TORONTO – BlackBerry’s John Chen is giving himself two years to overhaul the smartphone maker and offset declining handset demand with sales of software that connects computers with all manner of machines, from cars to heart monitors.
Chen, who took over as chief executive officer in November, is stepping up BlackBerry’s reliance on business customers instead of the smartphones that made the company famous. In the worst-case scenario in which he misses his goal of generating cash flow by this fiscal year, Chen said he’ll have six to eight quarters to replace declining hardware sales with higher-margin software revenue.
I don’t have a plan to get rid of handsets, I have a plan to not be dependent on handsets, Chen said Wednesday at Bloomberg’s headquarters in New York. All I need to do is replace the handset revenue, and this company will be very different.
The shift is the key to Chen’s goal of returning the money-losing company to profit by the fiscal year that ends in March 2016.
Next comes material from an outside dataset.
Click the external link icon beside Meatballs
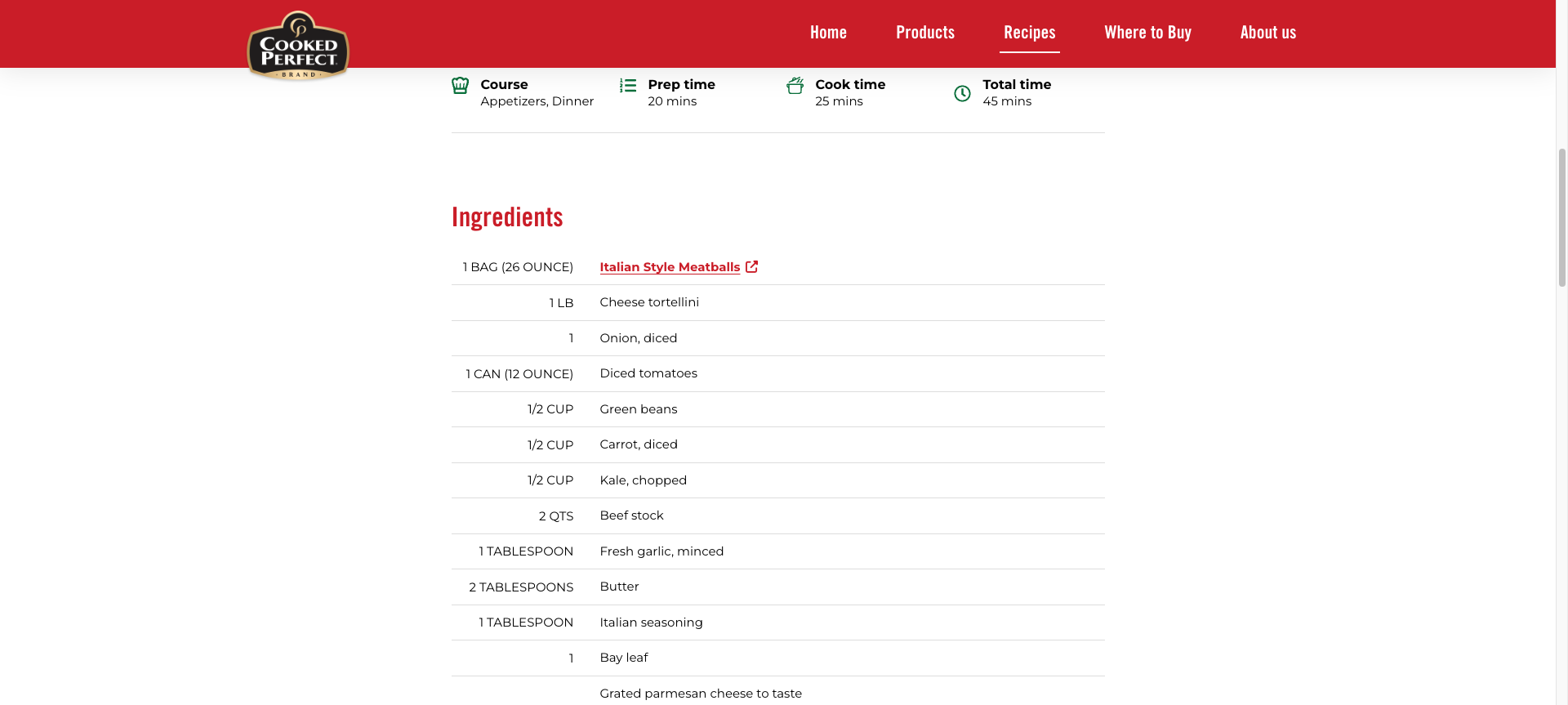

Chen is in a race against time with device sales continuing to slide – 77 percent last quarter alone from a year earlier.
His plan to create fresh revenue streams from its QNX software and BBM instant-messaging services has been welcomed by investors who’ve driven the stock up 23 percent since he took the helm after a failed sale process.
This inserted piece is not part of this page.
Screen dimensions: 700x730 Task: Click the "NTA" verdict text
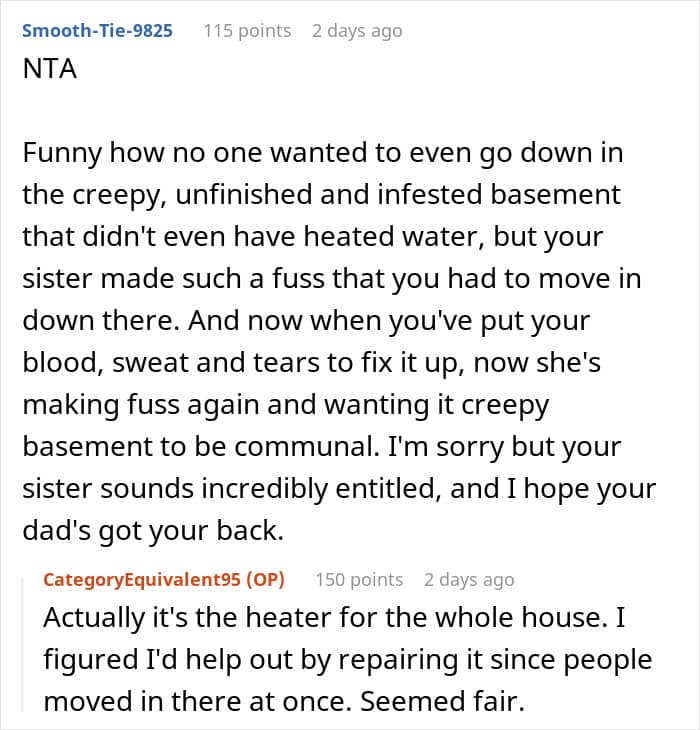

BlackBerry bought QNX in 2010 for $200 million from Harman International Industries Ltd. and set about building a new smartphone operating system, BlackBerry 10, on the software. It’s already widely used in cars and industrial settings, including lcoal mines and hospitals. Now Chen wants to make it more prevalent anywhere machines need to communicate with other machines.
This is where the industry is going, Chen said. It’s all about device interaction. This is why it’s so important to be agnostic.
Chen said that by replacing single-digit phone margins with software margins that are routinely 70 percent to 90 percent, BlackBerry can be profitable with the same level of revenue.
Chen reiterated Wednesday that he expects the Waterloo, Ontario- based company to stop losing cash by the end of this fiscal year.
The company is focused on supplying both software and hardware to customers in regulated industries such as finance, government, health care and law who need security, risk management and high productivity, Chen said.